◆ Source passage:
++++++

Automation, illegal immigration, and raising the minimum wage aren't as related as you're implying. "Illegal immigration" kids who were illegally brought here, etc. That has nothing to do with automation or minimum wage laws.

Most illegal immigrant workers (undocumented workers) still work in agriculture, yard work, house work, construction, the sex trade, etc. Coincidentally, minimum wage laws typically exclude agricultural labor. And yard work, house work, independent construction work, and the sex trade are typically negotiated "under the table", meaning that minimum wage laws have nothing to do with them either. And good luck automating any of these professions.

As for raising the minimum wage, that comes in response to the massive productivity increases American workers have achieved over the last 40 years or so. Yet wages have been largely stagnant in that time period, with the excess profits from that increased production going to ownership, stop holders, upper management, etc. So the push for minimum wage increases is actually about the workers regaining the same purchasing power and compensation as they previously did (when adjusted for inflation). And that doesn't even include the massive cost of living increases that have happened in the last 30-40 years.

++++++

◆ Prompt 1: According to the passage on minimum wage, which fields do most undocumented workers still work in? List every one.

◆ Records drawn from a dataset:
++++++

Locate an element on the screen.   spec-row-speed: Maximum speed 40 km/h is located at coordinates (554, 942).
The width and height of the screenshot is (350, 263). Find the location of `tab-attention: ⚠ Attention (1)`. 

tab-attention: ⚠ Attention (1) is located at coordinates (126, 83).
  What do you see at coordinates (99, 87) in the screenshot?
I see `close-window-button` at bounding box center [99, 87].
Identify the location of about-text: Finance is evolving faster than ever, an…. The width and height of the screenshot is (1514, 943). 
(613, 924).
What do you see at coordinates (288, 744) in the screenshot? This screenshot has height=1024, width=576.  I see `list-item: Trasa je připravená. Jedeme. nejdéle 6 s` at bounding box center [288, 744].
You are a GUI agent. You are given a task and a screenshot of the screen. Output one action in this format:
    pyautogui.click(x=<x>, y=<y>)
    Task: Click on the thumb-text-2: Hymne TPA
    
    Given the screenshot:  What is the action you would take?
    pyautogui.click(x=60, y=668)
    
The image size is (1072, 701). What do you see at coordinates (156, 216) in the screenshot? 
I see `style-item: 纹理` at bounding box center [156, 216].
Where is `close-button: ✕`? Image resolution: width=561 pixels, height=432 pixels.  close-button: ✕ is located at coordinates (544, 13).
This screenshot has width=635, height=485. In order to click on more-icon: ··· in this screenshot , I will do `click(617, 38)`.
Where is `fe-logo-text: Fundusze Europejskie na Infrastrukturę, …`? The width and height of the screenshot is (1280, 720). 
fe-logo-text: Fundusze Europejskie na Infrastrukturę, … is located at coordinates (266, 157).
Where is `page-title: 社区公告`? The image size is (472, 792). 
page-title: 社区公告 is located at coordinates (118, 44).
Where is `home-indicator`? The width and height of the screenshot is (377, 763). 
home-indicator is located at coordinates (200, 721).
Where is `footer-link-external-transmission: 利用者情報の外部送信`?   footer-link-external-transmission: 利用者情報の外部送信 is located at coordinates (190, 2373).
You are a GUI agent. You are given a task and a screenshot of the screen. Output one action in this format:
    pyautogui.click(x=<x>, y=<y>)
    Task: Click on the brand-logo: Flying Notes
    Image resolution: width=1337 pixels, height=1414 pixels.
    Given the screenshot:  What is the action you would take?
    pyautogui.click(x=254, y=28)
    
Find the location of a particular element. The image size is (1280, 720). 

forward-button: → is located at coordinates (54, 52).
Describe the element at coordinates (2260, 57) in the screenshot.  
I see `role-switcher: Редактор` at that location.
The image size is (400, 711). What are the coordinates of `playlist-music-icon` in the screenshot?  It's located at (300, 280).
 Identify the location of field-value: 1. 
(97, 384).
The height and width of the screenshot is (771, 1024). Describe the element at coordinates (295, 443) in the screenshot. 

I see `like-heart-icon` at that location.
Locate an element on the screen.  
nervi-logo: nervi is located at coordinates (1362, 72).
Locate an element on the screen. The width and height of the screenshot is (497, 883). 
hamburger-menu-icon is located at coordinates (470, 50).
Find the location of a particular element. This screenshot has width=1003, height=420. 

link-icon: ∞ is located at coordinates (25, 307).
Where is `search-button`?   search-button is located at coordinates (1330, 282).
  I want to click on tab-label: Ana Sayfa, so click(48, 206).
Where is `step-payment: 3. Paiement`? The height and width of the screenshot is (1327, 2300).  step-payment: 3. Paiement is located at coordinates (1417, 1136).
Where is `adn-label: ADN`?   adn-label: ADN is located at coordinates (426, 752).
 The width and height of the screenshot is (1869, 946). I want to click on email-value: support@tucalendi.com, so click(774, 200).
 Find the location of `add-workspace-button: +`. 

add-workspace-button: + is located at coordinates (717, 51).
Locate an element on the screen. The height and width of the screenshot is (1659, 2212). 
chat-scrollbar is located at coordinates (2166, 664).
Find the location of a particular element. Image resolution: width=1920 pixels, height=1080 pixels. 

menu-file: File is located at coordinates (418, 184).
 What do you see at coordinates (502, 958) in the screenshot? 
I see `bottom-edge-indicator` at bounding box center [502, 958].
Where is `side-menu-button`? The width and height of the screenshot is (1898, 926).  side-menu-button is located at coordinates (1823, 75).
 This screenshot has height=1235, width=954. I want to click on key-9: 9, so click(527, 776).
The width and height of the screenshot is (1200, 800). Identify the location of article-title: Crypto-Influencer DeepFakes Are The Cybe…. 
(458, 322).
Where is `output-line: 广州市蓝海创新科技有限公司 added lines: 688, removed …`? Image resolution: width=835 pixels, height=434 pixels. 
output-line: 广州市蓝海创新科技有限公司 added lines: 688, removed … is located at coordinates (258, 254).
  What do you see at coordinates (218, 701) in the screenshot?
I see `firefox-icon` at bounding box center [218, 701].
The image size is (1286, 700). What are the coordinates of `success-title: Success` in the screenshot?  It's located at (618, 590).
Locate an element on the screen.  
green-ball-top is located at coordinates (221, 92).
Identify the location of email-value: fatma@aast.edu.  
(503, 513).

++++++

◆ Prompt 2: Repeat the records word for word, starting at the line containing "coordinates (1417, 1136)." and continuing to the final line of the records, both ends included.

◆ Exercise result 1: Agriculture, yard work, house work, construction, and the sex trade.

◆ Exercise result 2:
Where is `step-payment: 3. Paiement`? The height and width of the screenshot is (1327, 2300).  step-payment: 3. Paiement is located at coordinates (1417, 1136).
Where is `adn-label: ADN`?   adn-label: ADN is located at coordinates (426, 752).
 The width and height of the screenshot is (1869, 946). I want to click on email-value: support@tucalendi.com, so click(774, 200).
 Find the location of `add-workspace-button: +`. 

add-workspace-button: + is located at coordinates (717, 51).
Locate an element on the screen. The height and width of the screenshot is (1659, 2212). 
chat-scrollbar is located at coordinates (2166, 664).
Find the location of a particular element. Image resolution: width=1920 pixels, height=1080 pixels. 

menu-file: File is located at coordinates (418, 184).
 What do you see at coordinates (502, 958) in the screenshot? 
I see `bottom-edge-indicator` at bounding box center [502, 958].
Where is `side-menu-button`? The width and height of the screenshot is (1898, 926).  side-menu-button is located at coordinates (1823, 75).
 This screenshot has height=1235, width=954. I want to click on key-9: 9, so click(527, 776).
The width and height of the screenshot is (1200, 800). Identify the location of article-title: Crypto-Influencer DeepFakes Are The Cybe…. 
(458, 322).
Where is `output-line: 广州市蓝海创新科技有限公司 added lines: 688, removed …`? Image resolution: width=835 pixels, height=434 pixels. 
output-line: 广州市蓝海创新科技有限公司 added lines: 688, removed … is located at coordinates (258, 254).
  What do you see at coordinates (218, 701) in the screenshot?
I see `firefox-icon` at bounding box center [218, 701].
The image size is (1286, 700). What are the coordinates of `success-title: Success` in the screenshot?  It's located at (618, 590).
Locate an element on the screen.  
green-ball-top is located at coordinates (221, 92).
Identify the location of email-value: fatma@aast.edu.  
(503, 513).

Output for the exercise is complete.